Se ha constatado en campo, que el terror a morir es el más fuerte dispositivo para lograr la rendición del género humano con todos sus derechos, además de la vida privada.

La enfermedad existe. Se contagia rápidamente y mata. Para conducir un grupo de personas o una nación, muchas de las normas y leyes que rigen el colectivo no son del gusto de todos, pero deben ser seguidas por cada uno, en bien de la comunidad.

En un mundo donde todo se sabe, siempre falta un eslabón por saber. ¿No se deberían proteger, los derechos humanos ganados a pulso por la humanidad? Los conspiranoicos piensan que un grupo de personas, a conveniencia, con ingentes cantidades de dinero, han determinado la ley que todos debemos cumplir y cómo nos debemos tratar en intimidad, y anuncian la inoculación de un chip de control individual, así como desgracias derivadas del 5G.

Todo cambio radical en una sociedad, así sea para su bien, es en cierta manera iconoclasta con las formas que le precedieron. Tal parece que la psique tiene una extraordinaria predisposición al interés por lo oculto, y el complot de lo totalitario está en nuestro ADN; por eso se le teme.

La vida privada existe desde que el hombre adquirió consciencia de sí mismo, de lo que dice, de lo que hace o puede hacer, y el espacio del silencio ha sido suficiente para albergar la intimidad.

Al articularse la propiedad privada a la vida privada, la última adquirió un espacio físico y el amparo de la soledad. “Es estando en soledad cuando podemos pensar en las cosas que de verdad nos conciernen”4, y esto, desde luego, es diferente a la angustia del aislamiento.

Esa flor de un milenio, que nació de la unión de la propiedad privada y la intimidad de la soledad, por allá en el siglo XVIII, podría estar por marchitarse. Cada vez será más difícil disfrutar de su belleza. La proliferación de la vida virtual ha sido su desierto.

Otra enigmática frase de Piglia resuena: “La paranoia antes de volverse clínica, es una salida a la crisis del sentido”. Si se pierde la protección que la vida privada otorga a la intimidad, puede que la civilidad se extravíe y aparezcan rasgos primordiales de la vida psíquica que habita en todos nosotros.

Si se amenaza el lugar de lo íntimo, donde lo monstruoso de la naturaleza humana tiene su albergue, donde nuestras indecencias nos inspiran, ese nicho donde los aspectos menos evolucionados de nuestra psique están a resguardo, tienen su límite y se procesan antes de expresarse en la personalidad, puede haber una regresión y la psique ocupar la huella dejada por su evolución.

Todos hemos visto en algún centro urbano a alguien sin salud mental defecar en la vía pública. Para esa persona, lo único íntimo y privado es su psicosis. Todo totalitarismo sabe que, al tocar la intimidad de aquellos bajo su dominio, debilita su estructura mental y, bajo su influencia, la consciencia de cada quien deja de ser segura. Se desvanecen los límites entre el mundo interior y el exterior. El ciudadano comienza a dudar si por una grieta de su silencio o en sus actos desprevenidos ha dejado escapar detalles de su vida privada.
________________________________________
Consigna 1:
¿Puedes reescribir de forma más breve el párrafo del texto sobre la vida privada que empieza con "Esa flor de un milenio", conservando sus datos principales?
Consigna 2:
En el texto sobre la vida privada, reproduce el pasaje desde "Todos hemos visto" hasta "su vida privada.", ambos incluidos, cambiando "centro urbano" por "parque".

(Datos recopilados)
________________________________________
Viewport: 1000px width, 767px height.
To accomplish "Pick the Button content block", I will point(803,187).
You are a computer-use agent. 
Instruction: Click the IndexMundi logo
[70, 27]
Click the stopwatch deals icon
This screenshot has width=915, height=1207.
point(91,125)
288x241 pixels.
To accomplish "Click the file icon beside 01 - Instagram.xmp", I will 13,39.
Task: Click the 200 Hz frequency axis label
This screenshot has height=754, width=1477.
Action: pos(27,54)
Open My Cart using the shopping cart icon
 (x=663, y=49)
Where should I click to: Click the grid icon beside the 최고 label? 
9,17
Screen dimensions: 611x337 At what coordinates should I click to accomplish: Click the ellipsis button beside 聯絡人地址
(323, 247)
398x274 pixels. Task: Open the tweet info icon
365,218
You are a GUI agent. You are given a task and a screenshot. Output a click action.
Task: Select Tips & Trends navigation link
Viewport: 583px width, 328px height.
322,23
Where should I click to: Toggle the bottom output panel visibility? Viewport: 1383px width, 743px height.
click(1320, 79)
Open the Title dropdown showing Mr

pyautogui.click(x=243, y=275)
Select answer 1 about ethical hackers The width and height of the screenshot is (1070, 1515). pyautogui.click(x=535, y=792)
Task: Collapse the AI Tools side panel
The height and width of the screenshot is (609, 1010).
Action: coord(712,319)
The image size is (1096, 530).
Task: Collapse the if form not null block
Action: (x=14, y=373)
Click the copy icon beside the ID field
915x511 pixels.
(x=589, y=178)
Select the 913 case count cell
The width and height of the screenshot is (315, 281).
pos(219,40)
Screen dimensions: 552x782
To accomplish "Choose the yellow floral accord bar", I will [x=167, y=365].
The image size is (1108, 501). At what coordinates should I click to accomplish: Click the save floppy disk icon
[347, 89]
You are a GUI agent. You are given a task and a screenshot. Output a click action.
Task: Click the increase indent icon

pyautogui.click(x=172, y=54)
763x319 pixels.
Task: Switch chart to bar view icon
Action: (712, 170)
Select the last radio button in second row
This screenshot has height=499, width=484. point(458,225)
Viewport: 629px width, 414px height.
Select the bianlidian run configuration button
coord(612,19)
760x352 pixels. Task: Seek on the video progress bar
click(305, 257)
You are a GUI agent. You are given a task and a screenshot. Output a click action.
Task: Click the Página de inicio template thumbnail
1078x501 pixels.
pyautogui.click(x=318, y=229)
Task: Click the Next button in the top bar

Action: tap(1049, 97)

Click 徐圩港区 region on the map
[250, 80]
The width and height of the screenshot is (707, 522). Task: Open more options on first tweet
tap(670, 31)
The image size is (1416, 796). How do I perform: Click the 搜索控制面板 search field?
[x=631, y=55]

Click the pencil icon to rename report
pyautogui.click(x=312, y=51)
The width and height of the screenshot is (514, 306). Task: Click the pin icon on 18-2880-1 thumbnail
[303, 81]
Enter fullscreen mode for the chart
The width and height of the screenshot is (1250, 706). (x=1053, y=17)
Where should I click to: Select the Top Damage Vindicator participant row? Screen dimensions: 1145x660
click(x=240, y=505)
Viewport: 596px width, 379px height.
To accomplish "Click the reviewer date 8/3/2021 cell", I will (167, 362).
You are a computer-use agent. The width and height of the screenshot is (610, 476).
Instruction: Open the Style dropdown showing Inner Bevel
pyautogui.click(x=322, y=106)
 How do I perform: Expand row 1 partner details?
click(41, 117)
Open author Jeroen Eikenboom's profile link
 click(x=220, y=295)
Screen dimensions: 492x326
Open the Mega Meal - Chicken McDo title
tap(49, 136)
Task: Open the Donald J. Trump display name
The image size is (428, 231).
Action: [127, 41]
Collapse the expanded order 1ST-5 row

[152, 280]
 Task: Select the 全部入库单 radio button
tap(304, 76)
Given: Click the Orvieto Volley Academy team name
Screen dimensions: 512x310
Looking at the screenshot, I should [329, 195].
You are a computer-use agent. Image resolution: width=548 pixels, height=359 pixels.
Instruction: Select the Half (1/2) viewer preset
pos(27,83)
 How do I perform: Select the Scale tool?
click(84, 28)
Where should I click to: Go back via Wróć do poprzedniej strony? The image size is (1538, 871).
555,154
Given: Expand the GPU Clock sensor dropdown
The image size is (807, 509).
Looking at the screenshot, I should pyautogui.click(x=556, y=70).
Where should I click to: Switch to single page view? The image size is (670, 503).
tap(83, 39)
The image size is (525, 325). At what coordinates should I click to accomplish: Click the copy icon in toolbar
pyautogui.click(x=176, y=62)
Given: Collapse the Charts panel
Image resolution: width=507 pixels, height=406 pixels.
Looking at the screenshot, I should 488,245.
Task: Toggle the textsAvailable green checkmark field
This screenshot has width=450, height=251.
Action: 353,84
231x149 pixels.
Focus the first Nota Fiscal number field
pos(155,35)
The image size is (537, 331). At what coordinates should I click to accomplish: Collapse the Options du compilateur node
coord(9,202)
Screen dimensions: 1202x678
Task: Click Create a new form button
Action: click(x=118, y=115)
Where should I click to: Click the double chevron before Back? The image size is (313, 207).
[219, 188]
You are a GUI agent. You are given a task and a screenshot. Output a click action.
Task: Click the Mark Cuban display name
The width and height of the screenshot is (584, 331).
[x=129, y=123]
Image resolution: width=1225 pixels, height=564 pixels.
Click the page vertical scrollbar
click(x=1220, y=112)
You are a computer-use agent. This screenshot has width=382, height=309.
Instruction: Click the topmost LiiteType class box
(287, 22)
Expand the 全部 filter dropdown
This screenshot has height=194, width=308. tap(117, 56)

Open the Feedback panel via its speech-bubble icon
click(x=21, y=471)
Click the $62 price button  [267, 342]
________________________________________
Respuesta 1:
Nacida hacia el siglo XVIII de la unión entre la propiedad privada y la intimidad de la soledad, esa flor podría estar por marchitarse. Cada vez será más difícil disfrutarla, y la proliferación de la vida virtual ha sido su desierto.

Respuesta 2:
Todos hemos visto en algún parque a alguien sin salud mental defecar en la vía pública. Para esa persona, lo único íntimo y privado es su psicosis. Todo totalitarismo sabe que, al tocar la intimidad de aquellos bajo su dominio, debilita su estructura mental y, bajo su influencia, la consciencia de cada quien deja de ser segura. Se desvanecen los límites entre el mundo interior y el exterior. El ciudadano comienza a dudar si por una grieta de su silencio o en sus actos desprevenidos ha dejado escapar detalles de su vida privada.